# [Data]
"""
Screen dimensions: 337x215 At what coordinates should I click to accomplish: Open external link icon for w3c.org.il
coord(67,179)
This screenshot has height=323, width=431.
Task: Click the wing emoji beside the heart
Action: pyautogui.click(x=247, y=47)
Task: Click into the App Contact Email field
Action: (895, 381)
"""
# [What the exercise asks]
Please convert each of the rows above into a JSON list of strings, with one string per line and blank lines omitted.

# [Solved problem]
[
  "Screen dimensions: 337x215 At what coordinates should I click to accomplish: Open external link icon for w3c.org.il",
  "coord(67,179)",
  "This screenshot has height=323, width=431.",
  "Task: Click the wing emoji beside the heart",
  "Action: pyautogui.click(x=247, y=47)",
  "Task: Click into the App Contact Email field",
  "Action: (895, 381)"
]